Take nothing but the lines from the one with "This screenshot has width=495, height=448." through the one with "Instruction: Claim reward" in the entries below, both ends kept, and return them exactly with pictures left out.

Stored entries
□ □ □

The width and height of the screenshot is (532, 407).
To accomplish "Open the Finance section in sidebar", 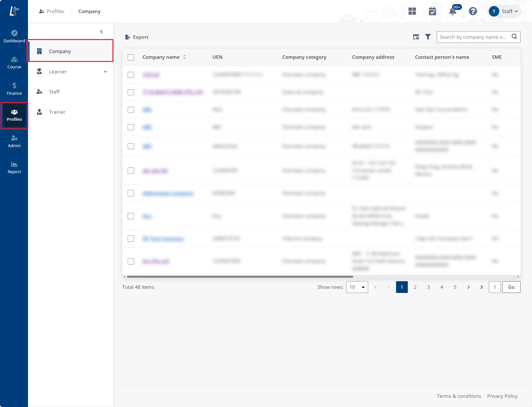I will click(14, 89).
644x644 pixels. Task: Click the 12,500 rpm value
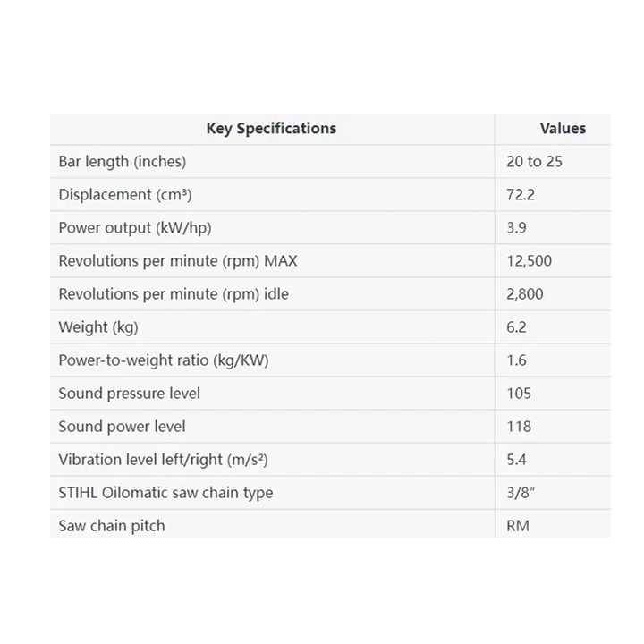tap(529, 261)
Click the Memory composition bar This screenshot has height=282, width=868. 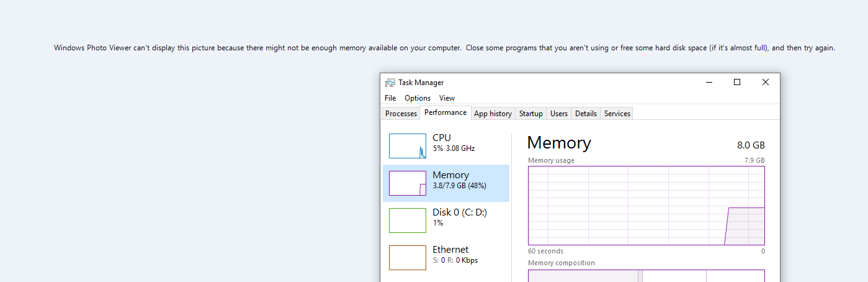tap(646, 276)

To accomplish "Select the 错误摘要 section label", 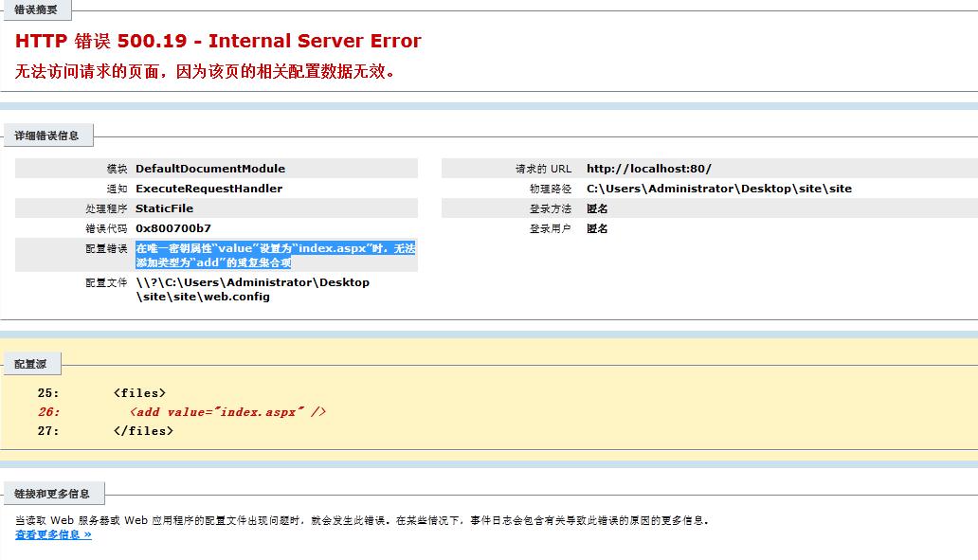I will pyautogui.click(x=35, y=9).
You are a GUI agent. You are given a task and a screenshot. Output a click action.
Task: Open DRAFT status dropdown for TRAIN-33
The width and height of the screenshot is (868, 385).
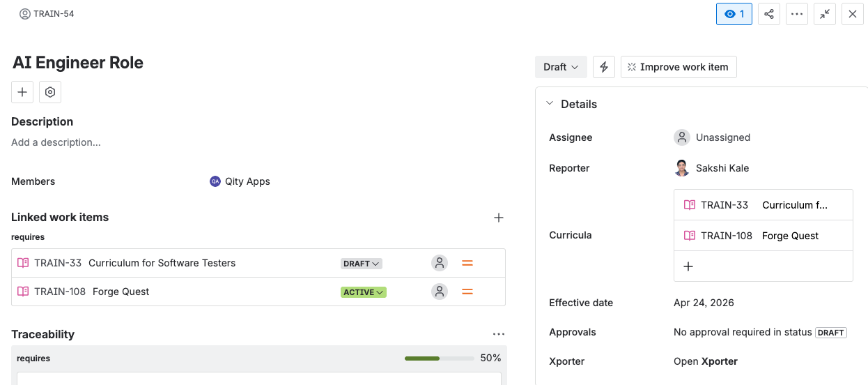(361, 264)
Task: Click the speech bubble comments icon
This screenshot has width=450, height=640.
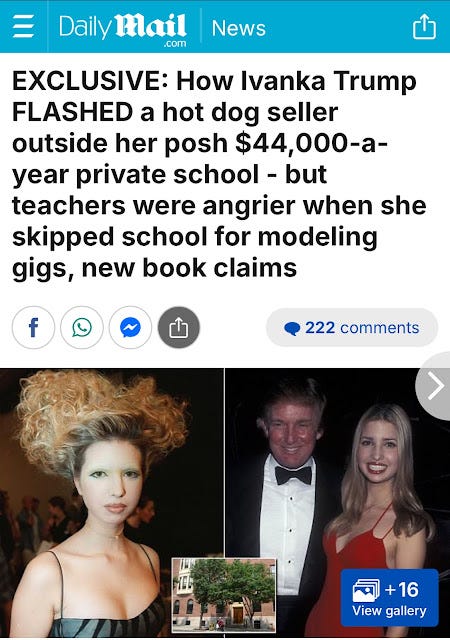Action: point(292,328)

□ □ □

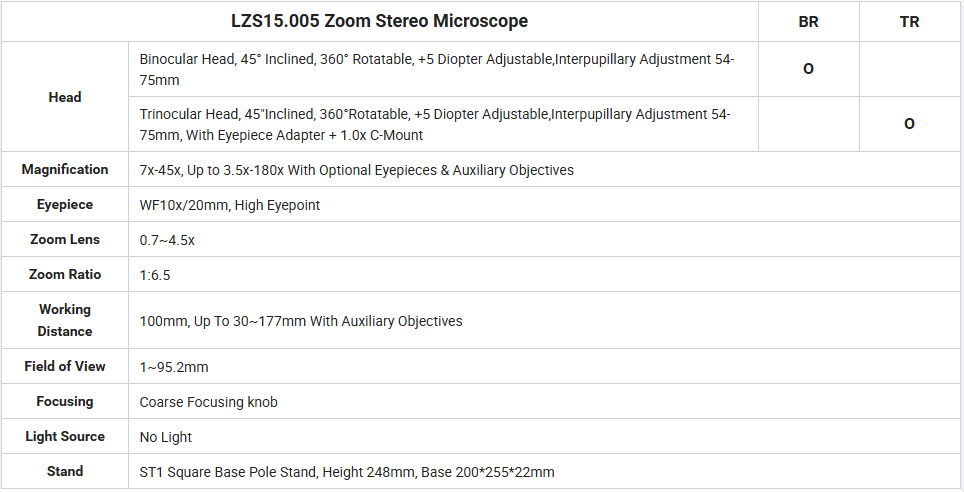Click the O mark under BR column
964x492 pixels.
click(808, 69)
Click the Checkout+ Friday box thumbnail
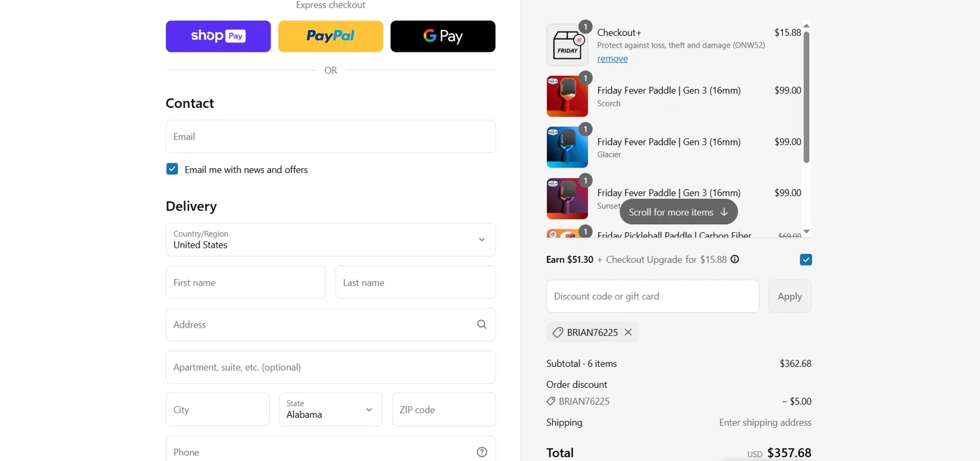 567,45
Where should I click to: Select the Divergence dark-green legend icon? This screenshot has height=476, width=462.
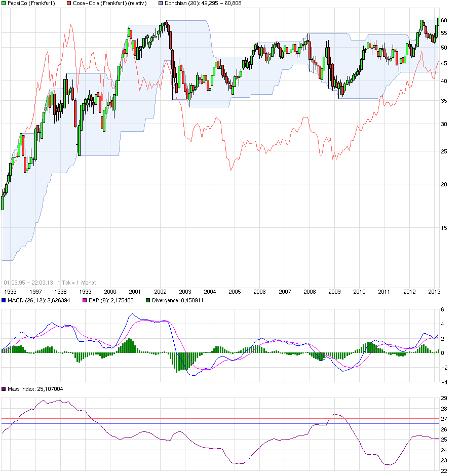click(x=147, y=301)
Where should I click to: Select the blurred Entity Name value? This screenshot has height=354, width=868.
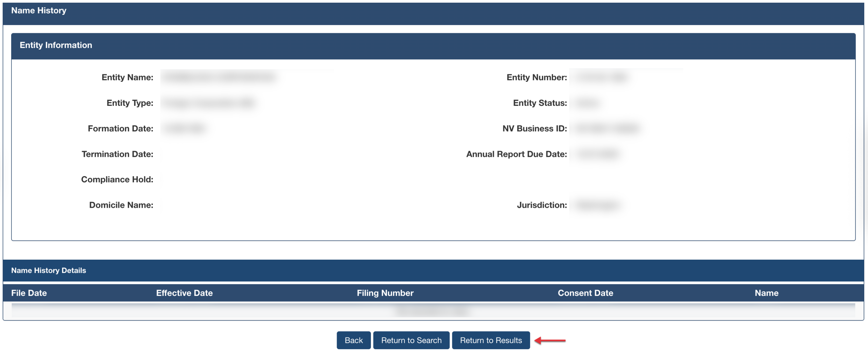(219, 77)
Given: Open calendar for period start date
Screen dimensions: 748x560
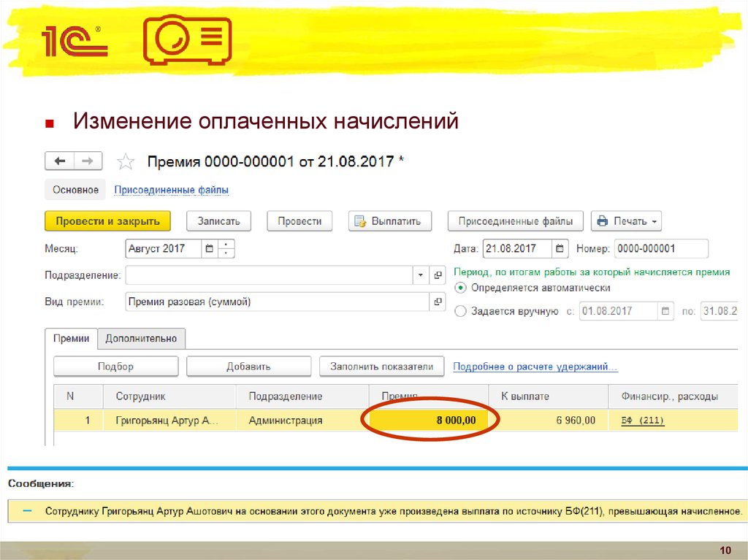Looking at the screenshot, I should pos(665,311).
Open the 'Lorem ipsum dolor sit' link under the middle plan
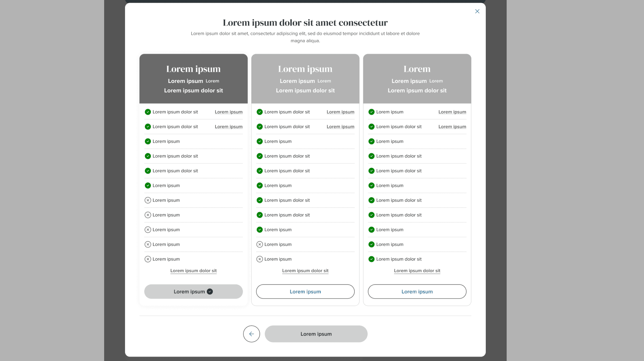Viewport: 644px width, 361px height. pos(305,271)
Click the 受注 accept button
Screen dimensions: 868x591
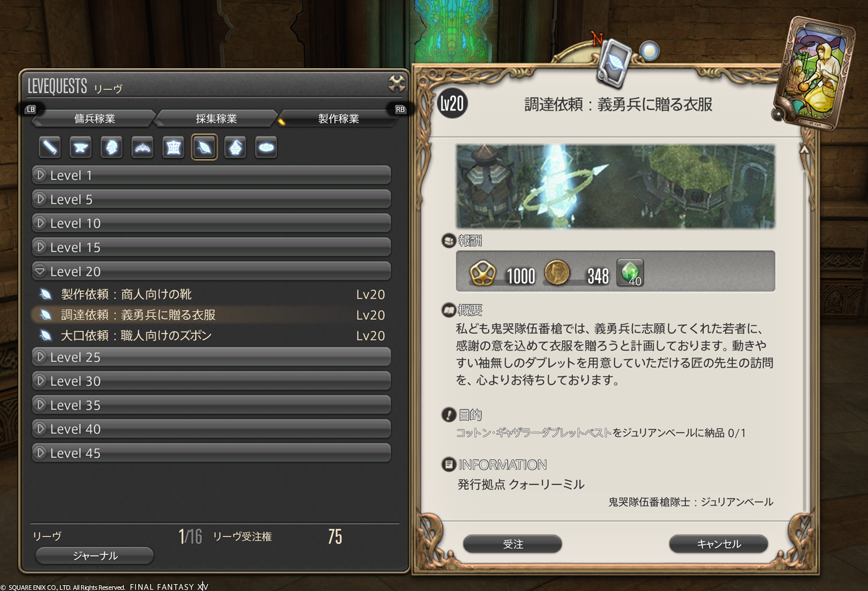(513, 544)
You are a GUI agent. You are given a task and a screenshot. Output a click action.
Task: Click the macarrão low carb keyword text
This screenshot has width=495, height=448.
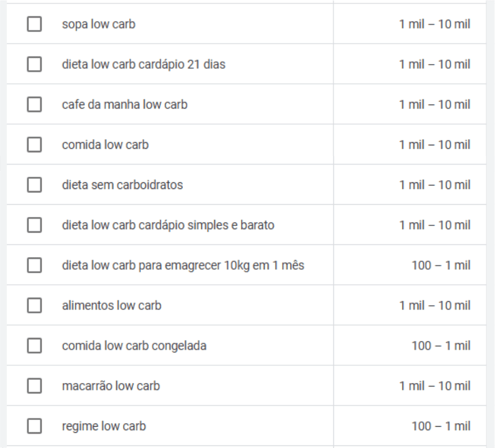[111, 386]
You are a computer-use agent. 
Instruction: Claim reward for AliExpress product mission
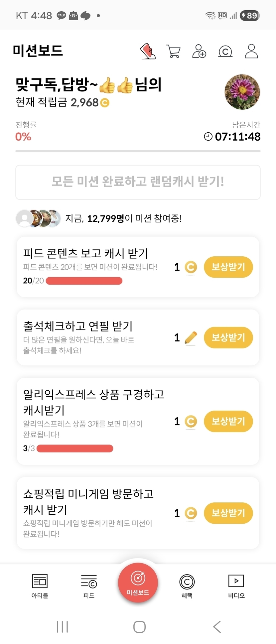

□ □ □

Result of this exercise
This screenshot has width=495, height=448.
[111, 386]
You are a computer-use agent. 
Instruction: Claim reward for AliExpress product mission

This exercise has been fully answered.